Public access to GIS information
LPD is one of a handful of police agencies that makes available interactive near-realtime crime mapping applications on the Internet. The department uses both ArcIMS and MapObjects applications. The most recent addition, CrimeView Community from the Omega Group, offers extensive query capability. The department deployed its first interactive web mapping application in April, 1999. In this MapObjects application, selected offenses including murder, robbery, assault, burglary, narcotics offenses, vandalism, and larceny from automobile are available with limited query capability. This data is available city wide for the current calendar year. Separate projects for the preceding two calendar years are also on-line. To protect the confidentiality of victims, all data fields except case number and date are redacted from the data Mapping applications are accompanied by links to more detailed information about interpreting maps and understanding geocoding.
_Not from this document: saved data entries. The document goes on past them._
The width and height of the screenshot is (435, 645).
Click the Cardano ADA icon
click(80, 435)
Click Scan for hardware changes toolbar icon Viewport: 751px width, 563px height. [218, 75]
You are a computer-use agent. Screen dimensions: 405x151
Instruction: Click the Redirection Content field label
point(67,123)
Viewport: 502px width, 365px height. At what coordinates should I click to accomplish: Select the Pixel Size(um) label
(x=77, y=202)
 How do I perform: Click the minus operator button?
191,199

In addition to the interactive application, the department makes available more complete and extensive tables of significant police incidents at the neighborhood level. This application allows citizens to navigate to their own immediate neighborhood, then access a table of incidents within the past 60 days. Addresses are padded out to the block number, certain offenses are redacted to protect victims (sexual assault, child abuse, missing persons), and some offenses (shoplifting and check offenses) are redacted to avoid slowing download times. Although both of these applications require either good patience or fast connections, they are quite well used. Together, these applications are generating 50,000 to 60,000 hits monthly on the police department's website. All of these applications employ scripts and routines that automate their daily update, requiring only occasional and minimal attention from staff.
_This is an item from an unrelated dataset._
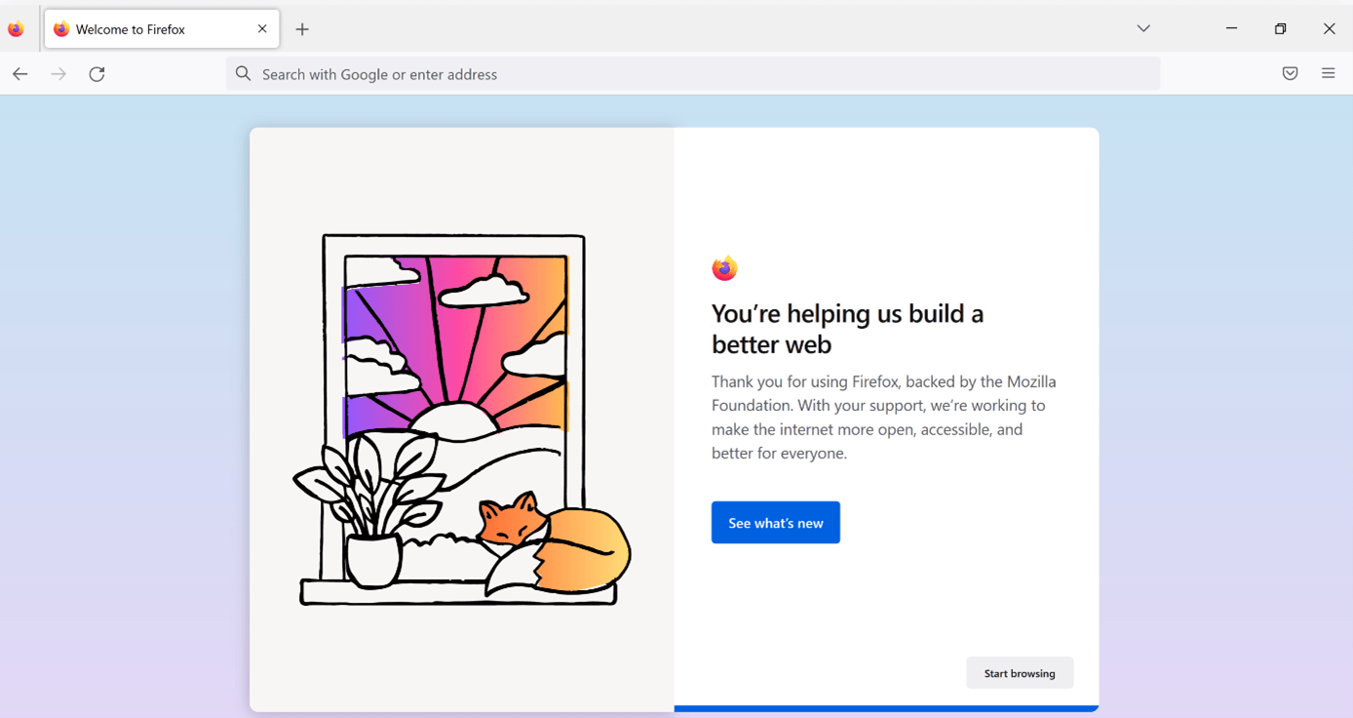Click the Firefox logo above the heading

coord(724,268)
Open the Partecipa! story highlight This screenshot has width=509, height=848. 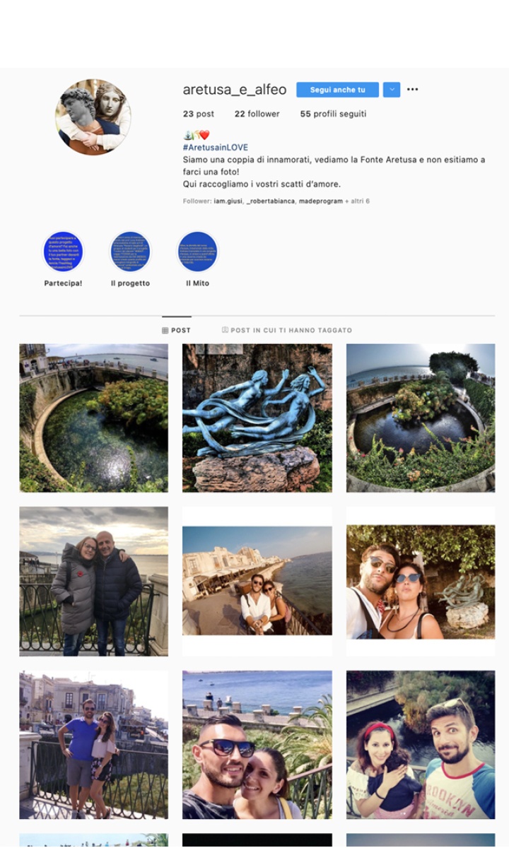click(63, 252)
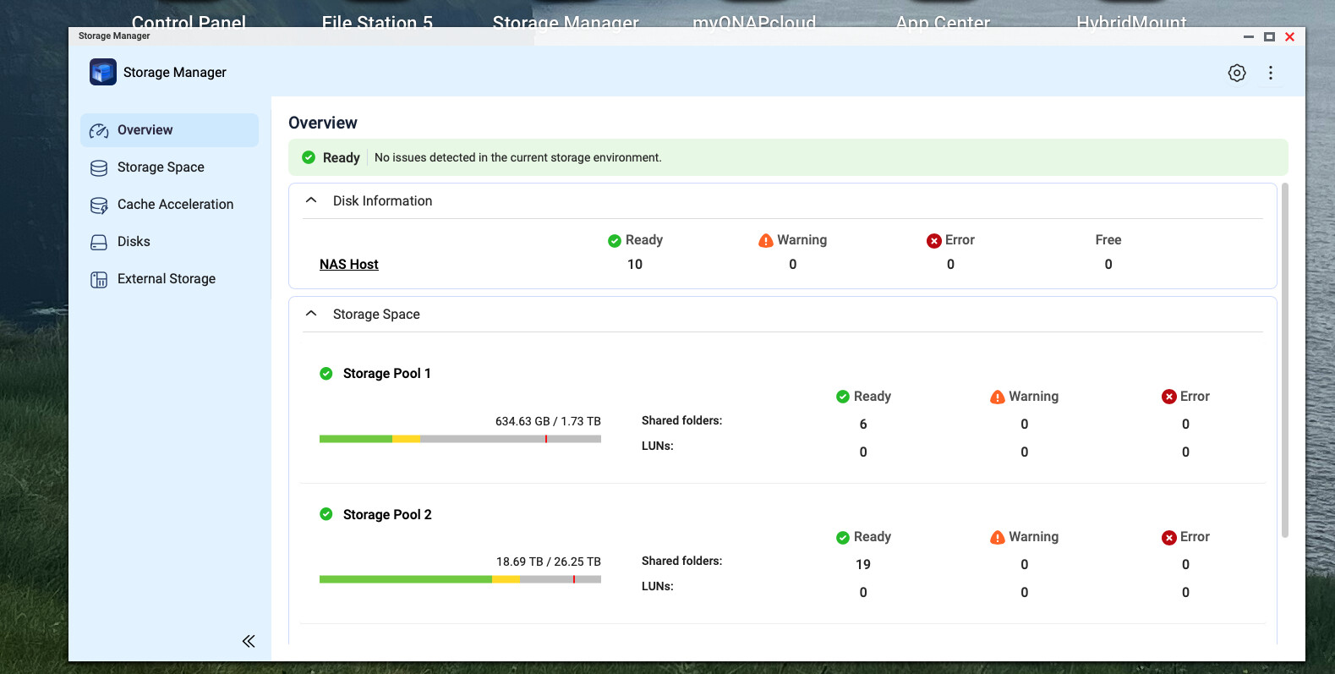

The public also receives limited GIS crime trend information in printed form. Lincoln's daily newspaper, the Lincoln Journal Star, began publishing crime maps in 1999. The Journal Star presently publishes three maps weekly, Thursday through Saturday. These are simple layouts that display the past weeks' vandalism, auto theft and larceny from auto, and burglary. The paper is presently working on methods for publishing tabular information about these crimes along with the maps. LPD produces these layouts on Wednesday mornings for the Journal Star. Text files are exported in .csv format, and layouts as encapsulated PostScript files. These files are then emailed to the newspaper's graphic arts department. The entire process is completed in about 15 minutes.
The City/County Information Services Division controls and maintains a growing number of on-line interactive mapping applications on the City/County web site, including applications from the Police Department, Parks and Recreation Department, Planning Department, and County Assessor's Office. The Assessor's application, in particular, is an outstanding example of the capabilities. A parcel level map is linked to the detailed records in the Assessor's Oracle database, which is in turn linked to a digital image of the premises, and to digital images of instruments held by the Register of Deeds.